Problem statement:
In the records below, pick out all lines containing the word "navigation".

The records:
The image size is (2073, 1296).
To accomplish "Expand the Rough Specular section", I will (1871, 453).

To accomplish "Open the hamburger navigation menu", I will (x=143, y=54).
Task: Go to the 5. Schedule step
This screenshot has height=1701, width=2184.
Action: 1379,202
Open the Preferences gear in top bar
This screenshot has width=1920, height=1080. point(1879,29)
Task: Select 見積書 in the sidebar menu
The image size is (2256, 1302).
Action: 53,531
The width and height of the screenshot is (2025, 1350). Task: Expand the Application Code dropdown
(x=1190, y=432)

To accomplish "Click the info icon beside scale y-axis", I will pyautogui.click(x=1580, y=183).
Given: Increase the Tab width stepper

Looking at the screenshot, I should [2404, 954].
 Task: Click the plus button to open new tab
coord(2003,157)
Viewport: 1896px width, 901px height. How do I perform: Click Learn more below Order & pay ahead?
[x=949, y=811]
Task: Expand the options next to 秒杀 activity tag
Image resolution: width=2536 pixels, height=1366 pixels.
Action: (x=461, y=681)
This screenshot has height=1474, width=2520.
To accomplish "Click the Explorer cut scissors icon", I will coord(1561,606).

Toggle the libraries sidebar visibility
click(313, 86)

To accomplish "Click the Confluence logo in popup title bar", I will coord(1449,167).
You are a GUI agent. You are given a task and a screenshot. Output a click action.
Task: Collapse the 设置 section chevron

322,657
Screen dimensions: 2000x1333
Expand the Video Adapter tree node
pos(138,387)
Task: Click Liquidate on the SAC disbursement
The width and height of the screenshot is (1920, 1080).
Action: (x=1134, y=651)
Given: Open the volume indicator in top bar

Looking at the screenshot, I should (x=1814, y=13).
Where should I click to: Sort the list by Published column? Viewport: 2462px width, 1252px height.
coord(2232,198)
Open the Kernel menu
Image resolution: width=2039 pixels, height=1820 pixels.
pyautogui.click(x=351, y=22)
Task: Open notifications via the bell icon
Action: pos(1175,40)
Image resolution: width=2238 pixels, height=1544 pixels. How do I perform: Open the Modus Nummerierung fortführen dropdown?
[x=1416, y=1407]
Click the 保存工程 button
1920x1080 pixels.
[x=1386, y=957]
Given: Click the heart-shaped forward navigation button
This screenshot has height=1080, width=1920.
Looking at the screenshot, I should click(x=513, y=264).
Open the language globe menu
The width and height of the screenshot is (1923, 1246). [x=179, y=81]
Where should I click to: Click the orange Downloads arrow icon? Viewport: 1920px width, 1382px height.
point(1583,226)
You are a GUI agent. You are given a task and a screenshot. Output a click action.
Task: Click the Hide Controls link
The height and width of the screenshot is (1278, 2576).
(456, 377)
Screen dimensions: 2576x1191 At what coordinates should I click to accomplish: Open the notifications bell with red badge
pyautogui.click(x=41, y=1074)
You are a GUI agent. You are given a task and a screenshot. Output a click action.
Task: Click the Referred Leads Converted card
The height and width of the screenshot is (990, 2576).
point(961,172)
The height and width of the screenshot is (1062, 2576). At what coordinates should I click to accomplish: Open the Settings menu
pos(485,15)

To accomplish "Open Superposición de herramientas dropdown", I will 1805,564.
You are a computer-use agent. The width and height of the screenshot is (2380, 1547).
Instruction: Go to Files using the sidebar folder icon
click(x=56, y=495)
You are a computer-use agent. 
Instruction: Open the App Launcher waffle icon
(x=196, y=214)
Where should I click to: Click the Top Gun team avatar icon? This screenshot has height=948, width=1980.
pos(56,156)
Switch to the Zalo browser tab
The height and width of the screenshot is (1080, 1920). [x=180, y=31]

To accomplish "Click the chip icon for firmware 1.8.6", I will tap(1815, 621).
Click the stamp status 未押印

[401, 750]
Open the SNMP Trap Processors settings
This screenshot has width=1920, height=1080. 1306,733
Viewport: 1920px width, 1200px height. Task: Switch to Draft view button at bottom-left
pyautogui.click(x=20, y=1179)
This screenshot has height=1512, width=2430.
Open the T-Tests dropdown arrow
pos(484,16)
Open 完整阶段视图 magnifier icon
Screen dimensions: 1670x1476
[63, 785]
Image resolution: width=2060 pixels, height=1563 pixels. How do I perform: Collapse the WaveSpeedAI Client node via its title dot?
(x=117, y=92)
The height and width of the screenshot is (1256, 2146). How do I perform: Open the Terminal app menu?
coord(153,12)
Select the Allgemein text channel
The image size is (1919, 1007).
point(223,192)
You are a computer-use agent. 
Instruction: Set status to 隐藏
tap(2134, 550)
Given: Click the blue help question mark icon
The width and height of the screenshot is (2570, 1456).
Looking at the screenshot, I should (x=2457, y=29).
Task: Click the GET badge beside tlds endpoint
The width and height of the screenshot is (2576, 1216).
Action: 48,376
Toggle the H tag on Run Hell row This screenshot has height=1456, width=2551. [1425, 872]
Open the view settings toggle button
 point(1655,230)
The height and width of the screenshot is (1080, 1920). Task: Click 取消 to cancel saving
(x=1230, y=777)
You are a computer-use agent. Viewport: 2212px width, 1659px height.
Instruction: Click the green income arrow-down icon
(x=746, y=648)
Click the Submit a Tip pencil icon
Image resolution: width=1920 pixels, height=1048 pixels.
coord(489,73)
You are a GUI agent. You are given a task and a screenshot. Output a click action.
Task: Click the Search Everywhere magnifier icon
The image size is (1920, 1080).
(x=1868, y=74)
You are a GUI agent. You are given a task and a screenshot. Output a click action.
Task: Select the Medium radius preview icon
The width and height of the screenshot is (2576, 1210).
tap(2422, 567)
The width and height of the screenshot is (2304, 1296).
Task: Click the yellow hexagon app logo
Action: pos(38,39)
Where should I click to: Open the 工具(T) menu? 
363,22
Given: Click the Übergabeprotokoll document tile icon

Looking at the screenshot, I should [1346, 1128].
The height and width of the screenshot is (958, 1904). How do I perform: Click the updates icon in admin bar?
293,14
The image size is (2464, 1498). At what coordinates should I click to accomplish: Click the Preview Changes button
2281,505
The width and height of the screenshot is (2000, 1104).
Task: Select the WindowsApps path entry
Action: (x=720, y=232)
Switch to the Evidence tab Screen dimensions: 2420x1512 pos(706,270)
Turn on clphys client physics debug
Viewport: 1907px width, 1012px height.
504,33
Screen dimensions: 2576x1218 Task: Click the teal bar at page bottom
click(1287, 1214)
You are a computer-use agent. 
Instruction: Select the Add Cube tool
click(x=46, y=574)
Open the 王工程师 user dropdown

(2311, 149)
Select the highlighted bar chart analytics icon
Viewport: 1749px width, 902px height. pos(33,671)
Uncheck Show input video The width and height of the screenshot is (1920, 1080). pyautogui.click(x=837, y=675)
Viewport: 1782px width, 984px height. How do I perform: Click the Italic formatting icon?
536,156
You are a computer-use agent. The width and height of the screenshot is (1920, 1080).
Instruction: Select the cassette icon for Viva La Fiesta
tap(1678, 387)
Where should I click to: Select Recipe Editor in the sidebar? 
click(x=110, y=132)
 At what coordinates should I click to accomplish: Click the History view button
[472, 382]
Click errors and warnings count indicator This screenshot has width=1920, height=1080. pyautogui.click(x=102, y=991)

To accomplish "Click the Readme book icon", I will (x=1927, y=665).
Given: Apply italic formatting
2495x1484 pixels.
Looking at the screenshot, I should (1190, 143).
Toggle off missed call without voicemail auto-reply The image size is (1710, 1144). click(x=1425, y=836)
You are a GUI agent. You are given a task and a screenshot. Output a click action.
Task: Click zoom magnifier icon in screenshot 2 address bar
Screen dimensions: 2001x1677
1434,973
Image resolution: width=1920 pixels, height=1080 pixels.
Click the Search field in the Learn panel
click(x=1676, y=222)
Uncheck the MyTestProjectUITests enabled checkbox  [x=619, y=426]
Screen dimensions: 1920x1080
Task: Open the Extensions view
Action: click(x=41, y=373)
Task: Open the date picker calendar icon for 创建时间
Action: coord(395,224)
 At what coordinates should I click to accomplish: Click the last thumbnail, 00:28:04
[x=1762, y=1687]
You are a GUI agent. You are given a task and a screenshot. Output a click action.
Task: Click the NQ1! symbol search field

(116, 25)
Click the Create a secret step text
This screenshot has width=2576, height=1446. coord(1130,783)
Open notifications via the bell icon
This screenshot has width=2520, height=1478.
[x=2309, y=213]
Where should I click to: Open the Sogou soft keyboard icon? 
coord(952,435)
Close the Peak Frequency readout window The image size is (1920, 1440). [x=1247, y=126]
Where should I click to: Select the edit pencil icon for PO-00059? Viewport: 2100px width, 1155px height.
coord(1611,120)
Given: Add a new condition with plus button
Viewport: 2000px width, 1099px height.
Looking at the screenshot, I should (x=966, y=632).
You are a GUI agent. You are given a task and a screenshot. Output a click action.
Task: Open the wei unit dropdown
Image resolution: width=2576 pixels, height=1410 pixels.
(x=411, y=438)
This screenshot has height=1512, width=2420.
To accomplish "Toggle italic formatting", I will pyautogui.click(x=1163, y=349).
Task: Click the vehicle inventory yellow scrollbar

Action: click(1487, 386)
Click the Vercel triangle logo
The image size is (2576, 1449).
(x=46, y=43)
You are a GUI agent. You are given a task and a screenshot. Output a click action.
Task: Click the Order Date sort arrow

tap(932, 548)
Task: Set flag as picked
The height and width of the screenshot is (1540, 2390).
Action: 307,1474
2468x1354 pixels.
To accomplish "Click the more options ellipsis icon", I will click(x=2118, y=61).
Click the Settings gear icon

Result of this exercise:
To accomplish "Open the hamburger navigation menu", I will (x=143, y=54).
Given: Click the heart-shaped forward navigation button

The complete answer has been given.